>>>

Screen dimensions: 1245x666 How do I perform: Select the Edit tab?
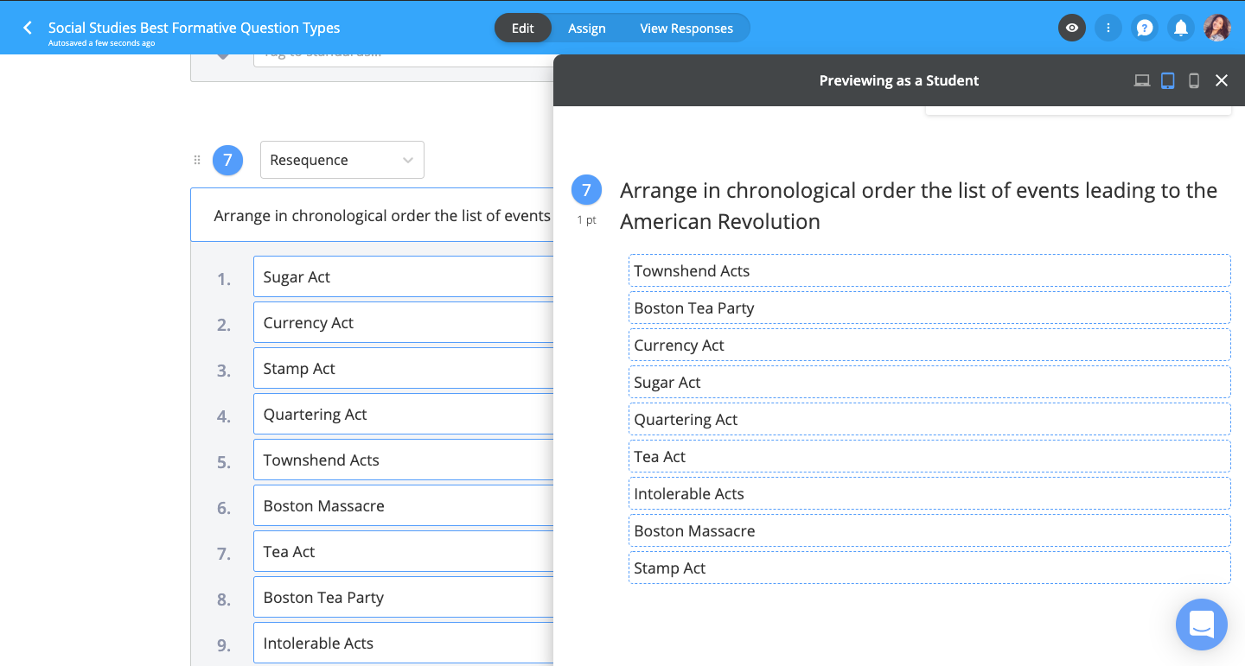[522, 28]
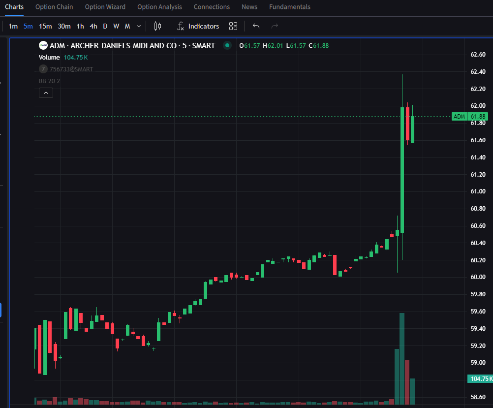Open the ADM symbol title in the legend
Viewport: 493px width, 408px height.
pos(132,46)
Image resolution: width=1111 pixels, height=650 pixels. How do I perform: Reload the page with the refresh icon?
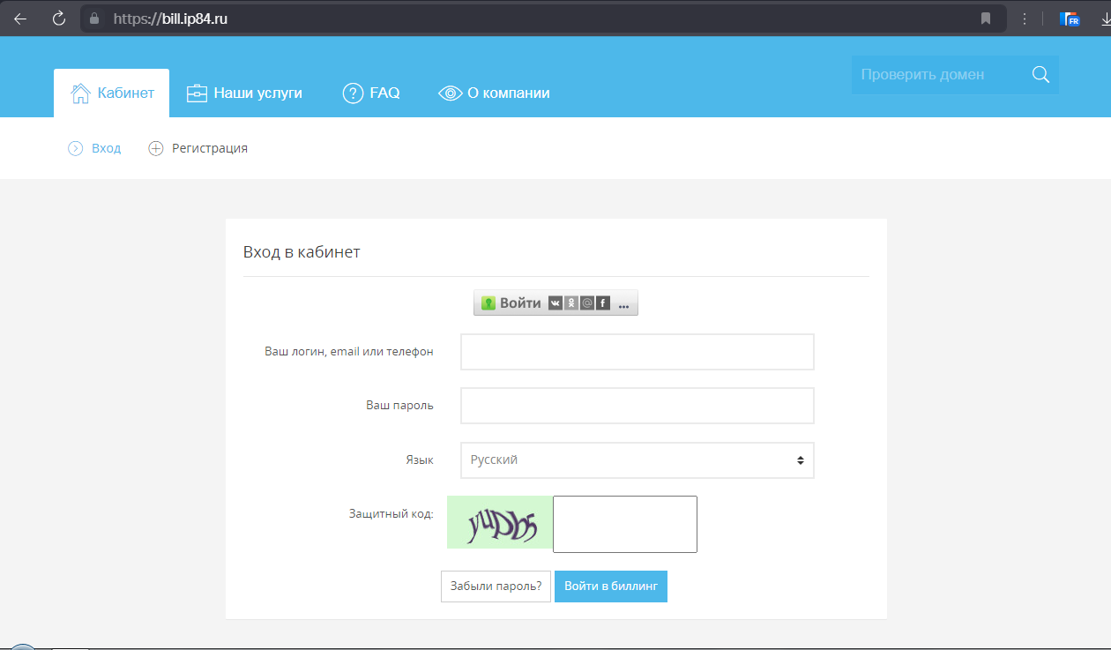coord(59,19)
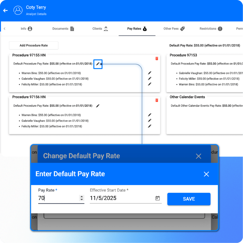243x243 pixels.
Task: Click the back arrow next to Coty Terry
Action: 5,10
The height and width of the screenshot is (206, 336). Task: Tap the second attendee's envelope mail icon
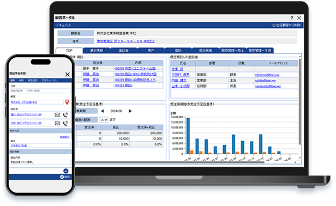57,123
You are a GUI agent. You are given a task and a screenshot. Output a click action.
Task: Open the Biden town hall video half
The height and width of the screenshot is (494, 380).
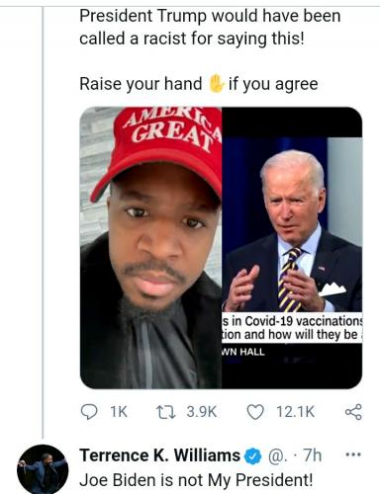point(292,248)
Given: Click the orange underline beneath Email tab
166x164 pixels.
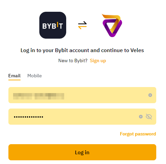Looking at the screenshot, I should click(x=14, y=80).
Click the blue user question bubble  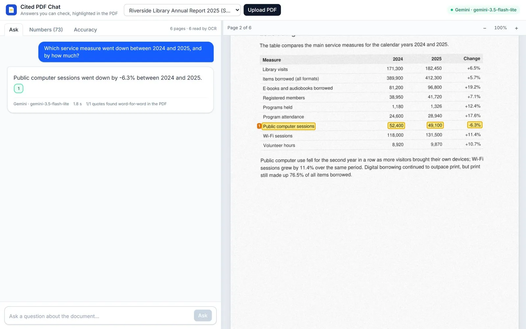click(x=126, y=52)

<<<
>>>

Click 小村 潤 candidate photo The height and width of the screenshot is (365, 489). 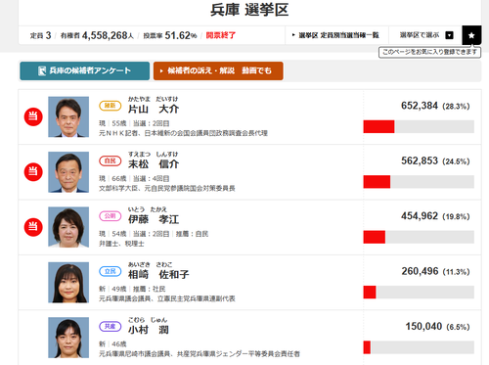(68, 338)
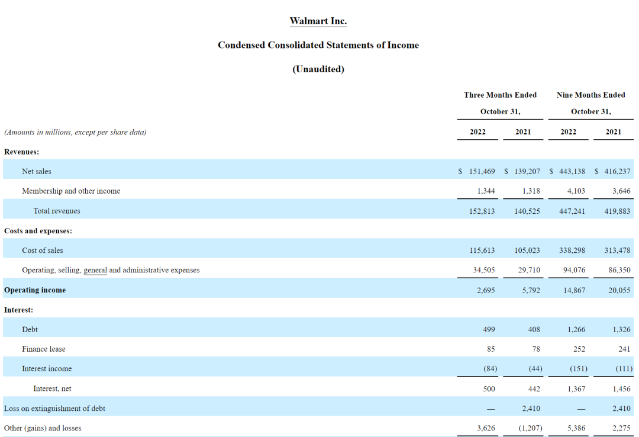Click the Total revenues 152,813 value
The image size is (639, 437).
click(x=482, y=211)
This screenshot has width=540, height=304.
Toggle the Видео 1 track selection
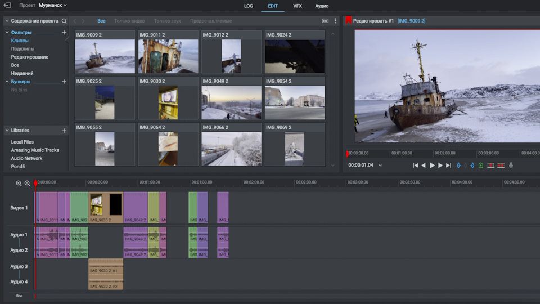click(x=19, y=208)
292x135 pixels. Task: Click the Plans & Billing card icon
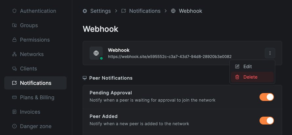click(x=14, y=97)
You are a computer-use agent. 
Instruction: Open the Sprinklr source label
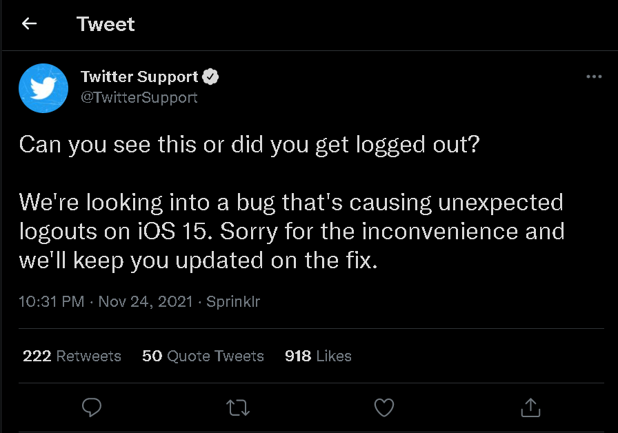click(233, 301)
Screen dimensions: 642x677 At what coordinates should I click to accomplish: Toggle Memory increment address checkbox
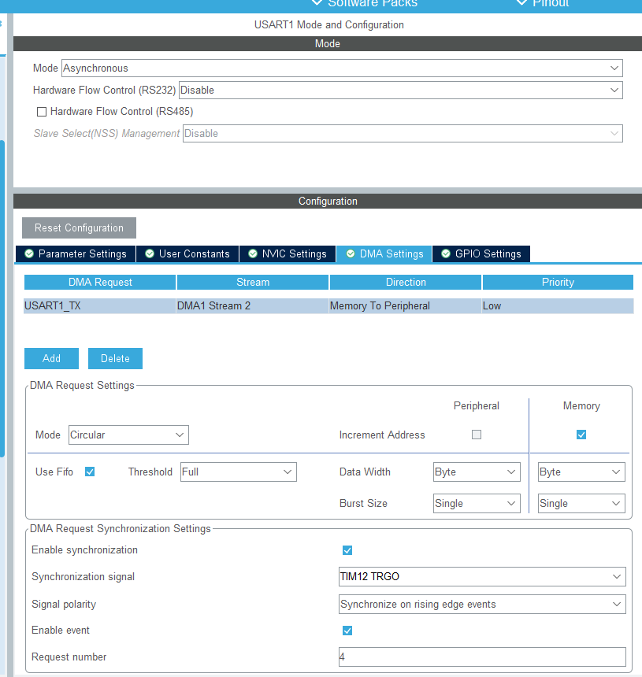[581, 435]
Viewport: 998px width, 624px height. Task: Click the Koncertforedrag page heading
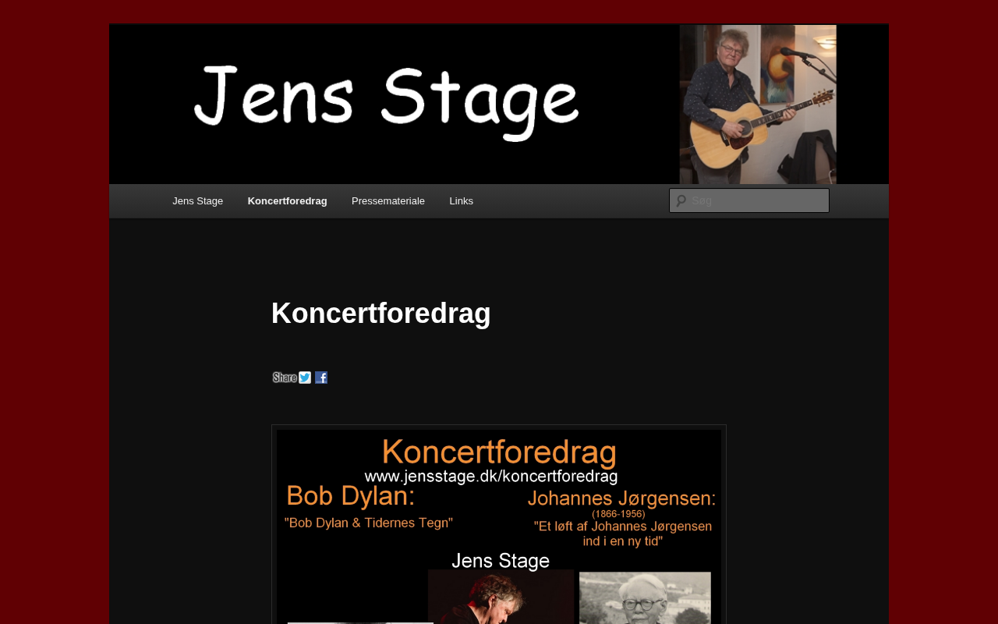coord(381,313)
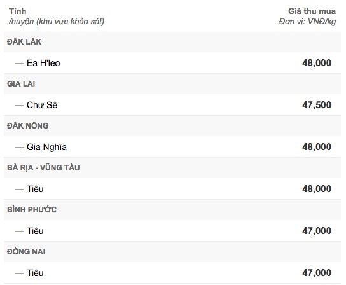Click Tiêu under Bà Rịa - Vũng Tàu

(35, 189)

<<<

**About this exercise**
Go through the records and copy each line with "agent" in it.

**Completed exercise**
You are a GUI agent. You are given a task and a screenshot. Output a click action.
You are a computer-use agent. 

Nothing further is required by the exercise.